(Document extract)
════════════════
I'm building an analytics package, and project requirements state that I need to support 1 billion hits per day. Yep, "billion". In other words, no less than 12,000 hits per second sustained, and preferably some room to burst. I know I'll need multiple servers for this, but I'm trying to get maximum performance out of each node before "throwing more hardware at it".
Right now, I have the hits-tracking portion completed, and well optimized. I pretty much just save the requests straight into Redis (for later processing with Hadoop). The application is Python/Django with a gunicorn for the gateway.
My 2GB Ubuntu 10.04 Rackspace server (not a production machine) can serve about 1200 static files per second (benchmarked using Apache AB against a single static asset). To compare, if I swap out the static file link with my tracking link, I still get about 600 requests per second -- I think this means my tracker is well optimized, because it's only a factor of 2 slower than serving static assets.
However, when I benchmark with millions of hits, I notice a few things --
No disk usage -- this is expected, because I've turned off all Nginx logs, and my custom code doesn't do anything but save the request details into Redis.
Non-constant memory usage -- Presumably due to Redis' memory managing, my memory usage will gradually climb up and then drop back down, but it's never once been my bottleneck.
System load hovers around 2-4, the system is still responsive during even my heaviest benchmarks, and I can still manually view http://mysite.com/tracking/pixel with little visible delay while my (other) server performs 600 requests per second.
════════════════
(Records for this exercise)
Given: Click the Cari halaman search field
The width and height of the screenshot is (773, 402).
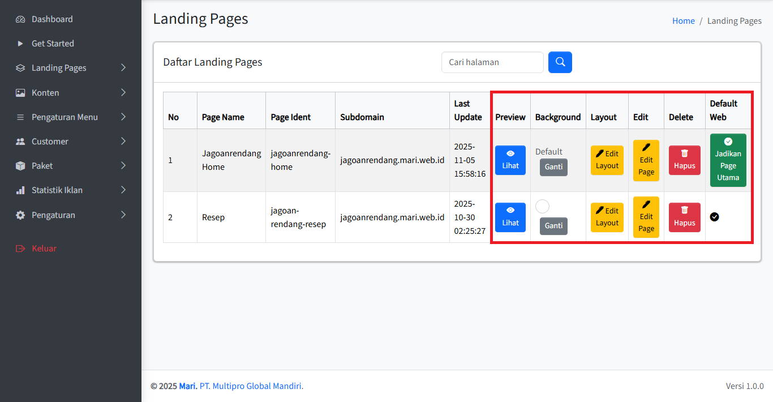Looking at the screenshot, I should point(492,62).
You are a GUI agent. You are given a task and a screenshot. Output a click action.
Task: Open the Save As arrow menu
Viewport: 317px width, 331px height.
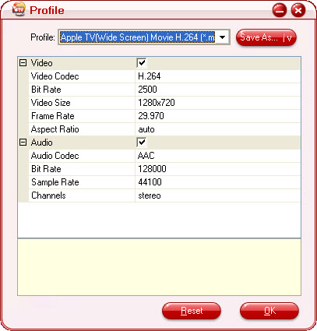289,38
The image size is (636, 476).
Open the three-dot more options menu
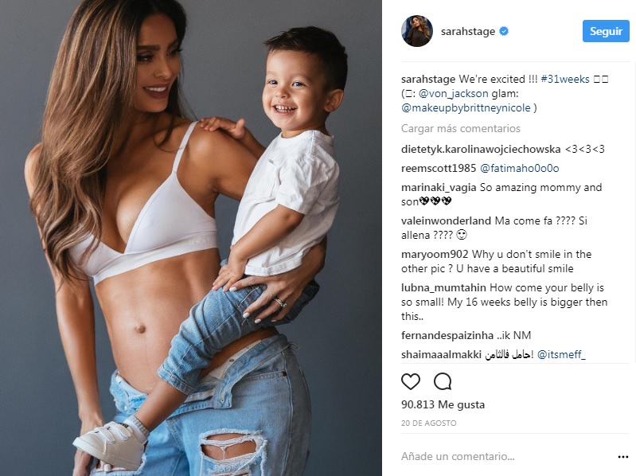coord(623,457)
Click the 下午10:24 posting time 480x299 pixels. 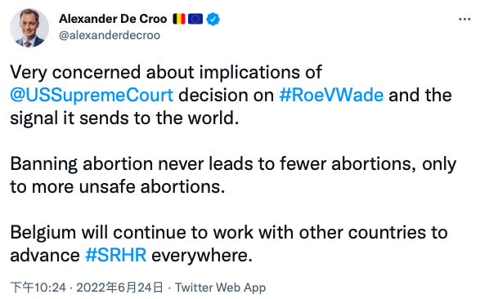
════════════════
(Set of tasks)
A: Write out the post about scaling an analytics tracker in full, word for word.
B: Update all the rows by replacing "menu" with "dropdown" and keeping everything else the same. Leave the pictures out.

(Answers by task)
A:
I'm building an analytics package, and project requirements state that I need to support 1 billion hits per day. Yep, "billion". In other words, no less than 12,000 hits per second sustained, and preferably some room to burst. I know I'll need multiple servers for this, but I'm trying to get maximum performance out of each node before "throwing more hardware at it".
Right now, I have the hits-tracking portion completed, and well optimized. I pretty much just save the requests straight into Redis (for later processing with Hadoop). The application is Python/Django with a gunicorn for the gateway.
My 2GB Ubuntu 10.04 Rackspace server (not a production machine) can serve about 1200 static files per second (benchmarked using Apache AB against a single static asset). To compare, if I swap out the static file link with my tracking link, I still get about 600 requests per second -- I think this means my tracker is well optimized, because it's only a factor of 2 slower than serving static assets.
However, when I benchmark with millions of hits, I notice a few things --
No disk usage -- this is expected, because I've turned off all Nginx logs, and my custom code doesn't do anything but save the request details into Redis.
Non-constant memory usage -- Presumably due to Redis' memory managing, my memory usage will gradually climb up and then drop back down, but it's never once been my bottleneck.
System load hovers around 2-4, the system is still responsive during even my heaviest benchmarks, and I can still manually view http://mysite.com/tracking/pixel with little visible delay while my (other) server performs 600 requests per second.

B:
Given: Click the Cari halaman search field
The width and height of the screenshot is (773, 402).
Looking at the screenshot, I should point(492,62).
You are a GUI agent. You are given a task and a screenshot. Output a click action.
Task: Open the Save As arrow dropdown
Viewport: 317px width, 331px height.
289,38
The image size is (636, 476).
Open the three-dot more options dropdown
coord(623,457)
Click the 下午10:24 posting time 480x299 pixels. 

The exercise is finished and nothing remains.